Artturi Jalli's Blog

Artturi Jalli's Blog

Getters and Setters in Swift

Getters and Setters in Swift

In Swift, you can store properties inside classes, structures, and enumerations. These properties are known as stored properties. As an example, a Person class could have a property called name.

In addition to stored properties, you can define properties that are not stored anywhere. Instead, they are computed on-demand when accessing them. These properties are called computed properties.

Computed properties offer getter and setter methods to work with.

  • The getter method get() is computes the value when accessing the property.
  • The setter method set() indirectly modifies other related properties.

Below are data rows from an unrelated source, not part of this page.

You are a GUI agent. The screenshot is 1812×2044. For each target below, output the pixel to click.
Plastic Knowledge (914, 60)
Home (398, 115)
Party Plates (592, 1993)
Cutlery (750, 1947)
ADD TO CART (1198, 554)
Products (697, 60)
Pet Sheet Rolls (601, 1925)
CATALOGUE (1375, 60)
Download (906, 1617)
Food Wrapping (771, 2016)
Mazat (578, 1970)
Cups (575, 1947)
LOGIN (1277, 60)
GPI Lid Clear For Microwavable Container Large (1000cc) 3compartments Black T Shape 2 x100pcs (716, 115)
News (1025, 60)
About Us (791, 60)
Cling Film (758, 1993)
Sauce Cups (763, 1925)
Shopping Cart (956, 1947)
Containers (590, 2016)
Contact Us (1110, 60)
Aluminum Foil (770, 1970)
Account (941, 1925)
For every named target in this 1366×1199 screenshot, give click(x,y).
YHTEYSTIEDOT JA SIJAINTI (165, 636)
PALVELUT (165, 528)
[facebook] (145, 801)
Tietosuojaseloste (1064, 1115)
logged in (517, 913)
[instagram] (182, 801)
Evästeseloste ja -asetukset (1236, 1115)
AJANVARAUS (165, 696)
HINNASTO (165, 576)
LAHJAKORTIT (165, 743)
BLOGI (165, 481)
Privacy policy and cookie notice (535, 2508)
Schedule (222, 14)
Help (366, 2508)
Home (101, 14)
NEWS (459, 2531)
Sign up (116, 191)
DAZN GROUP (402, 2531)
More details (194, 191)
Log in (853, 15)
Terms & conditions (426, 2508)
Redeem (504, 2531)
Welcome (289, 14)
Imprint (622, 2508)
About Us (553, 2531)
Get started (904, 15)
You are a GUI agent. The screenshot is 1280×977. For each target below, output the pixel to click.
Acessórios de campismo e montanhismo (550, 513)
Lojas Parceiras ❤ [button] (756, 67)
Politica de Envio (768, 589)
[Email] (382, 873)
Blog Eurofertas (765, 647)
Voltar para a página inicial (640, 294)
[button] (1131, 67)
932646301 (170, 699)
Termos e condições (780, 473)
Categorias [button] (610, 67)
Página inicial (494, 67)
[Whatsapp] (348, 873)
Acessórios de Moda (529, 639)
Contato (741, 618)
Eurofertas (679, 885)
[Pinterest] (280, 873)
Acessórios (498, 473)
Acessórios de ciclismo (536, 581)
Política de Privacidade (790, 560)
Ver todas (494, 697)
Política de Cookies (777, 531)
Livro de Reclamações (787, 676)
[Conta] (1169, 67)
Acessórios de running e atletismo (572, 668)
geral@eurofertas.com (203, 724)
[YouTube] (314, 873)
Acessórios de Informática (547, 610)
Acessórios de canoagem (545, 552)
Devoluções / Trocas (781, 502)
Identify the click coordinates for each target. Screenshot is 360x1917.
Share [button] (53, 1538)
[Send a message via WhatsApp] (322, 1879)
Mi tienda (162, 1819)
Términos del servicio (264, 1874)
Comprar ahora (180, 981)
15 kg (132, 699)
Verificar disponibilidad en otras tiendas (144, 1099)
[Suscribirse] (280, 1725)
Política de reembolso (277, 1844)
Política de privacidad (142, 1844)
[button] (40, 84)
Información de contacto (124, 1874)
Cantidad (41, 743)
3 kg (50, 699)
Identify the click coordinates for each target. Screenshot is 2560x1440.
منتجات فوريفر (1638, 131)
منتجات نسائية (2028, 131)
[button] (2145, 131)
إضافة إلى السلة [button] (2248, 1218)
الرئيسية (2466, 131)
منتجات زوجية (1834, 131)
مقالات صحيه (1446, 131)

Let's see what these mean in action.

Example

Say you're dealing with weights. It is important you can work with kilos and pounds smoothly. So you'd like to be able to do at least something like this:

let weight = Weight()

weight.kilograms = 100
print(weight.pounds)

weight.pounds = 315
print(weight.kilograms)

Output:

220.5
142.85715

Let's implement a Weight class that utilizes computed properties to achieve the desired behavior:

class Weight {
    var kilograms: Float = 0.0
    var pounds: Float {
        get {
            return (kilograms * 2.205)
        }
        set(newWeight) {
            kilograms = newWeight / 2.205
        }
    }
}

Now with this simple class, you get the exact behavior you wanted. Let's test it:

let weight = Weight()

weight.kilograms = 100
print(weight.pounds)

weight.pounds = 315
print(weight.kilograms)

Output:

220.5
142.85715

Good. Changing kilos updates pounds and changing pounds updates kilos.

How Does It Work?

Take a look at the implementation of the Weight class above. kilograms is just a variable that is stored in the weight object (a stored property). But pounds is a computed property. It has two jobs:

  1. Convert kilograms to pounds on demand.
  2. Indirectly change kilograms when pounds are updated.

1. Convert Kilograms to Pounds

The weight object doesn't know what it weighs in pounds. When you call weight.pounds the number of pounds gets computed by the getter method:

get {
    return (kilograms * 2.205)
}

2. Update Kilograms When Pounds Change

When you update weight in pounds:

weight.pounds = 315

The setter method gets triggered:

set(newWeight) {
    kilograms = newWeight / 2.205
}

Even though syntactically it looks as if the pounds was updated, you actually updated the kilograms indirectly via pounds with the setter method. The setter method converts the new amount of pounds to kilos and updates the kilograms accordingly.

Conclusion

Computed properties come in handy when we don't need to store a value in the object. Computed properties use getter methods to calculate the property on demand. They also can use setters methods to indirectly modify related properties.

Thanks for reading. I hope you find it useful. Happy coding!